疑わしい場合や、再発を繰り返す場合には下記の検査を検討します。
検査
①ヘッドアップチルト試験
傾斜台を使って身体に傾きをつけた状態で、血圧・心拍を測定する検査です。
施行が可能な専門施設をご紹介いたします。
②長時間心電図
24時間心電図検査(ホルター心電図)や植え込み型ループレコーダー(体内植込み型心電図モニター)などがあります。
ホルター心電図は当院で施行可能です。発作の頻度が少なく不定期の場合には植込み型ループレコーダーが有用な場合もあり、
必要に応じて専門施設をご紹介いたします。
治療
失神の再発予防を目標とします
①生活指導、薬剤調整
脱水や睡眠不足など誘因を避け、降圧剤や利尿剤など失神が起こりやすくなる薬剤を調整します。

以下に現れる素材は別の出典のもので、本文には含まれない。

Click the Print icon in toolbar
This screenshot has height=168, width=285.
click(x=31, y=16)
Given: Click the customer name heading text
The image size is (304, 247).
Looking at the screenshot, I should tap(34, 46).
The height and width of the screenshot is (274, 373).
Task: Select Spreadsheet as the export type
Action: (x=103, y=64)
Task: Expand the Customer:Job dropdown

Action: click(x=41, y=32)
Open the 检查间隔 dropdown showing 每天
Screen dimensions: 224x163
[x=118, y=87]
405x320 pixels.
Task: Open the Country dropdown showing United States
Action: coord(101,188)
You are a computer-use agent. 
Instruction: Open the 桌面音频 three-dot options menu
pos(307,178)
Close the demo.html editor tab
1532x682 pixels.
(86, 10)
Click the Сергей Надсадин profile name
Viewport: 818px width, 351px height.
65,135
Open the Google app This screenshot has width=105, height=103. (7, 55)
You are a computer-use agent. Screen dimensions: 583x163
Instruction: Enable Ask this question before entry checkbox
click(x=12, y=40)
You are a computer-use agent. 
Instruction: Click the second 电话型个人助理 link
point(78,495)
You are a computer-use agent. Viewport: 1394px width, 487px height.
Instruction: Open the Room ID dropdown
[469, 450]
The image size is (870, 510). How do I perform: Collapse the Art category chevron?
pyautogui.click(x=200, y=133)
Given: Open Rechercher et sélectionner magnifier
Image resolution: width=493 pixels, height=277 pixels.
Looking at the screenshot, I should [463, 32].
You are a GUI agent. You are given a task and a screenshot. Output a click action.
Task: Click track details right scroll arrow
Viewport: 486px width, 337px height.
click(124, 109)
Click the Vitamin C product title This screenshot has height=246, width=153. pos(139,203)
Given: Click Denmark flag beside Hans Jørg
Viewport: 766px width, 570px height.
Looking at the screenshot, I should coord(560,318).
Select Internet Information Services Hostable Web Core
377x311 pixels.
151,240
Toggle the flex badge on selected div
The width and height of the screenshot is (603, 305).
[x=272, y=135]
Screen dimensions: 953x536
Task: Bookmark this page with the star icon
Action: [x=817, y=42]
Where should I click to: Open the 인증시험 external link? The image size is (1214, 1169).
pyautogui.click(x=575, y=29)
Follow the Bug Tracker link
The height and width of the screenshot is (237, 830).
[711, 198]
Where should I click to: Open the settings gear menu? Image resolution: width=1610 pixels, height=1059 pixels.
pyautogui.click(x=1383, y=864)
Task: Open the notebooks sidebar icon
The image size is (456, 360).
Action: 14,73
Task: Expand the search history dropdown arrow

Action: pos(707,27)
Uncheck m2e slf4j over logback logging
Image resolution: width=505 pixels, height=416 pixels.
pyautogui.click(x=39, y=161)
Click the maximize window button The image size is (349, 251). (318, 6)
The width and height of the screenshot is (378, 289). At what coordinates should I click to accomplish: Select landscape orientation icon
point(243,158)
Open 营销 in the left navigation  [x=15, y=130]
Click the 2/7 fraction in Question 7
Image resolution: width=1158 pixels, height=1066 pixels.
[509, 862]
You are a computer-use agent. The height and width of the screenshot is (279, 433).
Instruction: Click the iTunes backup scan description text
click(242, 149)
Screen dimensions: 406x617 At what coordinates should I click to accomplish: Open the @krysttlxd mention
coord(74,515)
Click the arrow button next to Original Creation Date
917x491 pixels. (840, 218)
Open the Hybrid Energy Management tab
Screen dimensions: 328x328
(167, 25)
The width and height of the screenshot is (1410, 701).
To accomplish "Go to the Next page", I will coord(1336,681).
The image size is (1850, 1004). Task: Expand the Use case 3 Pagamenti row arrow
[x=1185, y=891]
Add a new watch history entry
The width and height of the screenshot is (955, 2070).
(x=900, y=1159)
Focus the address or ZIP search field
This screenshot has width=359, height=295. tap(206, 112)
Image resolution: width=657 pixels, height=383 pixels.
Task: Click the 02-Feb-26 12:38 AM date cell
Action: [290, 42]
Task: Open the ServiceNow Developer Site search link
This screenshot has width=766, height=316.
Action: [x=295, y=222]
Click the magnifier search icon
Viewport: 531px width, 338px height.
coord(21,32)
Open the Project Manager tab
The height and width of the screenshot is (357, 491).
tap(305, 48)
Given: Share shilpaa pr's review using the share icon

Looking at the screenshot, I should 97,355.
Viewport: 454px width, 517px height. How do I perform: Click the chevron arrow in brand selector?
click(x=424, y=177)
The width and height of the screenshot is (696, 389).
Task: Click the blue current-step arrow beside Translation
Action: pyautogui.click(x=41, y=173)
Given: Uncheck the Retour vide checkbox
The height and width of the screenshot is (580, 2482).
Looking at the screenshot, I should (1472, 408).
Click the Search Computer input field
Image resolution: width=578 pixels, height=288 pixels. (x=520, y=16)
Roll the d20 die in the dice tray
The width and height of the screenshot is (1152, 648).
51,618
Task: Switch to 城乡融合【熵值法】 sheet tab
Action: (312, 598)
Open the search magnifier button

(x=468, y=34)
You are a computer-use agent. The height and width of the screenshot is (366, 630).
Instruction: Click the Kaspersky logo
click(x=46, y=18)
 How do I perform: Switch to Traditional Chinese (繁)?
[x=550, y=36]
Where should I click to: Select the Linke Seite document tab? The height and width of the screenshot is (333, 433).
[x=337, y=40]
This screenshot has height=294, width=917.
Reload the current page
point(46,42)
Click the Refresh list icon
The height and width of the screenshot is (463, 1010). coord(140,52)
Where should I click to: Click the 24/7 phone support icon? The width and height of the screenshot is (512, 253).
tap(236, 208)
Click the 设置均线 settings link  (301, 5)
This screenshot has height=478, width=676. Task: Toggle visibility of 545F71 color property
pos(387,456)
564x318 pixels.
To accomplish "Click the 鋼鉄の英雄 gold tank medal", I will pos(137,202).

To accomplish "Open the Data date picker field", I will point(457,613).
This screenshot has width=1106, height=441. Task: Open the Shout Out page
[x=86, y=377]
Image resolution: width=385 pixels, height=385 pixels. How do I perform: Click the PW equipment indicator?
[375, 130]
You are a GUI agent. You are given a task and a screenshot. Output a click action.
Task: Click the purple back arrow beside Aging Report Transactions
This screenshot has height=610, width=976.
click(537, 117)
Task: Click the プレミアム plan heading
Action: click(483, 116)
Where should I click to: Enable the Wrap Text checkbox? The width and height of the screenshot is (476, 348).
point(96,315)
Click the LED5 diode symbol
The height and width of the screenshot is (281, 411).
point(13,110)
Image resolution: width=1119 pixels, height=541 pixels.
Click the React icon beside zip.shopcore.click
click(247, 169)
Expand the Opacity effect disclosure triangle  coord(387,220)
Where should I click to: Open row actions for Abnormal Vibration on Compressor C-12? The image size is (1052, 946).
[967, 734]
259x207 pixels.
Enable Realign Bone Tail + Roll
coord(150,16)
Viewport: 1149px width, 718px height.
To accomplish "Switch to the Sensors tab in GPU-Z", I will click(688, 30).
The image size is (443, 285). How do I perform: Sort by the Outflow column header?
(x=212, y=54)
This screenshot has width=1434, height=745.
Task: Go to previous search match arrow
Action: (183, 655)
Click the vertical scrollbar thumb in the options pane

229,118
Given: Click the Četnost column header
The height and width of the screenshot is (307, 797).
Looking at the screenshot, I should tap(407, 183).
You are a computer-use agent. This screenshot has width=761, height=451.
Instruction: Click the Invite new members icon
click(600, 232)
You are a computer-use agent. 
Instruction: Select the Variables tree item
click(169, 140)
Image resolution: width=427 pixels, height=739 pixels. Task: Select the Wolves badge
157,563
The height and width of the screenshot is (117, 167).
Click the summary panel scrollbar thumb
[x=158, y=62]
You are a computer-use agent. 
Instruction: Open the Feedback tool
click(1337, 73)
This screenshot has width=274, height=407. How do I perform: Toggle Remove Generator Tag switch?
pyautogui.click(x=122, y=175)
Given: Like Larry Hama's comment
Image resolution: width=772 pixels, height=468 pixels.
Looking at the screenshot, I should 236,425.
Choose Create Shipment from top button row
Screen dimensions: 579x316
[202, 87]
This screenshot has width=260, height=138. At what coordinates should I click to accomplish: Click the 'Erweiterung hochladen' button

また、失神の前ぶれを感じた場合には、すぐに座る、横になることも重要です。
②ペースメーカー植込み
生活指導や薬剤調整などを行っても発作が頻回であったり、発作が重症である場合には、
専門施設でヘッドアップチルト試験などの精査を行なった上で、ペースメーカーの植込みが検討される場合もあります。